My 30' Islander Bahama goes about 6.5 knots at 2700 RPM, which is 75% of my 2GMF's 3600 max RPM. My hull speed is 6.64 knots, so that's about right.

Those who do not know their hull speed should check out this Sailcalc page. It shows you all kinds of interesting statistics about your brand, size, and model boat (assuming it is on the list). I have no idea how accurate it is overall, but it was pretty close when I spot-checked a couple of its statistics for my boat using the original formulae.

Tom


----------



## sailak (Apr 15, 2007)

celenoglu said:


> The cruising RPM for your Yanmar is 2000 -2800.


What is that RPM range based on?

Thanks


----------



## bubb2 (Nov 9, 2002)

By Ear! The boat will tell you where she is the most "comfortable." I have the same engine in a Beneteau. 2100 rpm's gives me 5.4 knots and I burn 1/4 gallon a hour. 2800 rpm's I am moving along at 6.4 + knots, but I am burning 1/2 gallon a hour.

Depending on wind and waves she will settle in somewhere between those two, but you can "feel" where she (the boat) wants to be.


----------



## rikhall (Feb 7, 2008)

bubb2 said:


> By Ear! The boat will tell you where she is the most "comfortable."

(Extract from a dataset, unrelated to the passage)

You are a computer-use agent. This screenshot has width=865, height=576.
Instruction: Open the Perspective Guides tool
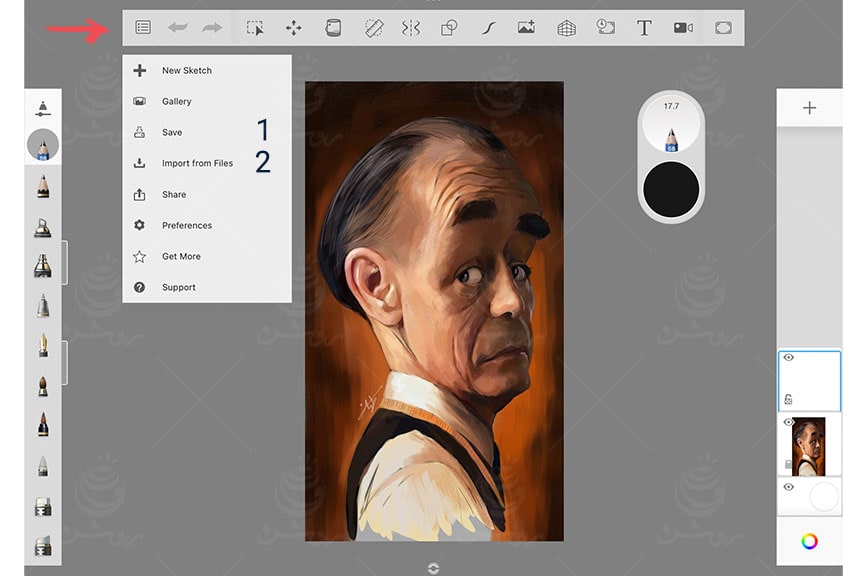coord(566,28)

Bubb2 is totally right! An old Yanmar rep from Down Under told me - "Run her where she sings to you"

Our old Tanzer 28 - 2GM20F - 2400 RPM
Our "new-to-us" Irwin Citation 34 - 2QM20H - 2500 RPM

And yes, she does sing when it is good - she "shakes, rattles and rolls" when it is not good.

Cheers

Rik


----------



## mitiempo (Sep 19, 2008)

I agree you should run where it seems comfortable. If you are not sure of your hull speed here's the formula: 1.34 x square root of waterline length. Example: 25' waterline, square root is 5 (5x5=25). 5 x 1.34 = hull speed which is approxmately 6.7.
Brian


----------



## captbillc (Jul 31, 2008)

my nimble 30 express has a yanmar 2GM 20F . LWL 25.8 beam 9.4 displacement 6,500 . 15"X11" pitch - perfect pitch prop. i cruise at 2200 RPM & 5.5kn at 3600 rpm (top) 6.9 kn.


----------



## MJBrown (Apr 1, 2009)

Based on Yanmar's recommendations I always run apx 80% of max RPMs but will tweak it up or down a tad to find the sweet spot where there's the least vibration, noise ,etc. If you choose to run below the 80% range then make sure you run it wide open periodically to keep the carbon from building up on the injectors and cylinder walls. As for the difference in fuel consumption it's not even a consideration. Now if I burned 50 gals an hour I might pay attention, but not at 1.75 to 2 GPH.


----------



## Maine Sail (Jan 6, 2003)

The excerpt below is quote from Yanmarhelp.com:

*"For prolonged running, a pleasure boat engine a good operating speed is around 85% of maximum continuous rated RPM (see the engine data plate)
assuming the propeller size is correct and the engine can reach maximum rpm).
See this list for approximate rpm:*​ 
*GM - 4JH - 3/4JH2 series*​*2900rpm*​*YM series Depending on WOT rpm*​*2600-2900rpm*​*4LH and 6LY series*​ *2650rpm*​ *6LP and 3/4JH3 series *​*3000rpm*​*3/4JH4 series *​*2400rpm*​ *6CX series*​*2200rpm*​
 *Operating for extended periods below 80% rpm may increase longevity but the cylinder bores could glaze causing an increase in oil consumption and blue smoke especially when new. 
*

*If you're operating these engines COMMERCIALLY, different rules apply. For engines without a tacho, run it where it sings best. If the ship is shaking and growling, alter the RPM. If the engine VIBRATES unpleasantly at a particular rpm, don't operate it in that rpm band or it will eventually break! Yanmar TACHOMETERS usually read about 100rpm too high at maximum rpm so don't be pedantic about lining up the needle exactly. The latest Yanmar panels combined with combined tacho & LCD digital hour meter as fitted to some GM series and all YM and JH4 engines that have a VDO electronic taho that operates from the flywheel sensor on GM series and from aletrnator pulse on other models.
You may note that the MAXIMUM RPM of your engine under load is higher than the figure I have given above
USE THE MAXIMUM RPM IF YOU ARE IN TROUBLE, or to get the boat on the plane, don't be frightened, the engine will handle this for an hour provided it has been installed correctly. Once out of trouble or on the plane, reduce rpm to 85% for better fuel consumption and longer engine life."*

You can actually run an engines at to low an RPM and glaze cylinder walls by not putting enough load on it. Diesels prefer to be run hard. Most of the manufacturers out there recommend 75-85% of WOT with a properly sized prop. If you also idle for charging on top of low cruise RPM you will have a good recipe for glazing.

*For example:*

My Westerbeke manual states that max RPM is 3000 and the max cruise RPM is 2500. 2500 is 85% of max RPM just as Yanmar's is.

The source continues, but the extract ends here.